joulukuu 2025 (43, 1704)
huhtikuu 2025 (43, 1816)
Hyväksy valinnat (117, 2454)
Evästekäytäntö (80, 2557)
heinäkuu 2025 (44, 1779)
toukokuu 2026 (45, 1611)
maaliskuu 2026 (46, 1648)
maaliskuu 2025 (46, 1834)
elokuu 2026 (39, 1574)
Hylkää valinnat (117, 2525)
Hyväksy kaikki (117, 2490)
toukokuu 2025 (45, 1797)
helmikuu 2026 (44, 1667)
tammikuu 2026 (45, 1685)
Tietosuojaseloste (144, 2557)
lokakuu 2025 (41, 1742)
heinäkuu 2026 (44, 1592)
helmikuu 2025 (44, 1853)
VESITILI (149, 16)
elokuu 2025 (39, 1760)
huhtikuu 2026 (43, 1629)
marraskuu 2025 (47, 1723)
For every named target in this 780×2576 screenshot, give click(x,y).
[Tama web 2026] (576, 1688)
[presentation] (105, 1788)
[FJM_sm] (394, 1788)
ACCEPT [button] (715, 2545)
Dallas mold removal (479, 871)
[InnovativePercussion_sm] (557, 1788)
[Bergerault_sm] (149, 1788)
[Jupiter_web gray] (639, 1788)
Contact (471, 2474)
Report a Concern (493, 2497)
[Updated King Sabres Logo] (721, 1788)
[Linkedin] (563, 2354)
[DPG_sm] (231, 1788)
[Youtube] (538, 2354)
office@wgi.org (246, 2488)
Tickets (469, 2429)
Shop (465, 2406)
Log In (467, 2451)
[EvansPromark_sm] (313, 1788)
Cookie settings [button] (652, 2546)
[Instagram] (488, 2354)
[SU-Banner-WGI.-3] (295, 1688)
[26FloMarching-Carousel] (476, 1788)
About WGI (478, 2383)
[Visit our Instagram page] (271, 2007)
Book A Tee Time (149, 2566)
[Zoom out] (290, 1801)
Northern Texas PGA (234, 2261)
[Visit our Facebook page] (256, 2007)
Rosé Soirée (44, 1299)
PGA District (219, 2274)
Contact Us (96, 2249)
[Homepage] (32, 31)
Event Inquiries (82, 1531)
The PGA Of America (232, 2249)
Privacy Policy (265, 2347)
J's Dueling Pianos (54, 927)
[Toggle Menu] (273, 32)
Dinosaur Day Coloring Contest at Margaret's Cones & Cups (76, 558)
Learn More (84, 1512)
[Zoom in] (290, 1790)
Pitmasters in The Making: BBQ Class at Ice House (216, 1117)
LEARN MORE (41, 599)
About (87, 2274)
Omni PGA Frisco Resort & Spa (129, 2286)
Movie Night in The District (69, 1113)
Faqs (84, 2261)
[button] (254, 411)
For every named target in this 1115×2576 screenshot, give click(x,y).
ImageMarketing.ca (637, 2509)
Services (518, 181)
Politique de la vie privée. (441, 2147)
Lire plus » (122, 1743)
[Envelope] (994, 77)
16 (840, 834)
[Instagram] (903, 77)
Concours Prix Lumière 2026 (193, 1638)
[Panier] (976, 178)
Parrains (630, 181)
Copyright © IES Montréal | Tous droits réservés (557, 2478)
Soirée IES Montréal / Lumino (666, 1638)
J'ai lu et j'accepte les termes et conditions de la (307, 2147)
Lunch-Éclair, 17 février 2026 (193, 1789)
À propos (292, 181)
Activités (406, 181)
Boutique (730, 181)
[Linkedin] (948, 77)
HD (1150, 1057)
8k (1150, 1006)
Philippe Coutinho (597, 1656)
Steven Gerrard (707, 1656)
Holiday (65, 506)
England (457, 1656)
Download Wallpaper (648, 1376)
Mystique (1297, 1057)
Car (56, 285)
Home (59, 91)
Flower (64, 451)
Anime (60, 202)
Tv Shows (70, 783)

▶ _THE PROBLEM_
In the listing above, locate the line containing "Dinosaur Day Coloring" and the line containing "16 (840, 834)", then transcribe both and every line between them verbatim.

▶ _OUTPUT BELOW_
Dinosaur Day Coloring Contest at Margaret's Cones & Cups (76, 558)
Learn More (84, 1512)
[Zoom in] (290, 1790)
Pitmasters in The Making: BBQ Class at Ice House (216, 1117)
LEARN MORE (41, 599)
About (87, 2274)
Omni PGA Frisco Resort & Spa (129, 2286)
Movie Night in The District (69, 1113)
Faqs (84, 2261)
[button] (254, 411)
For every named target in this 1115×2576 screenshot, give click(x,y).
ImageMarketing.ca (637, 2509)
Services (518, 181)
Politique de la vie privée. (441, 2147)
Lire plus » (122, 1743)
[Envelope] (994, 77)
16 (840, 834)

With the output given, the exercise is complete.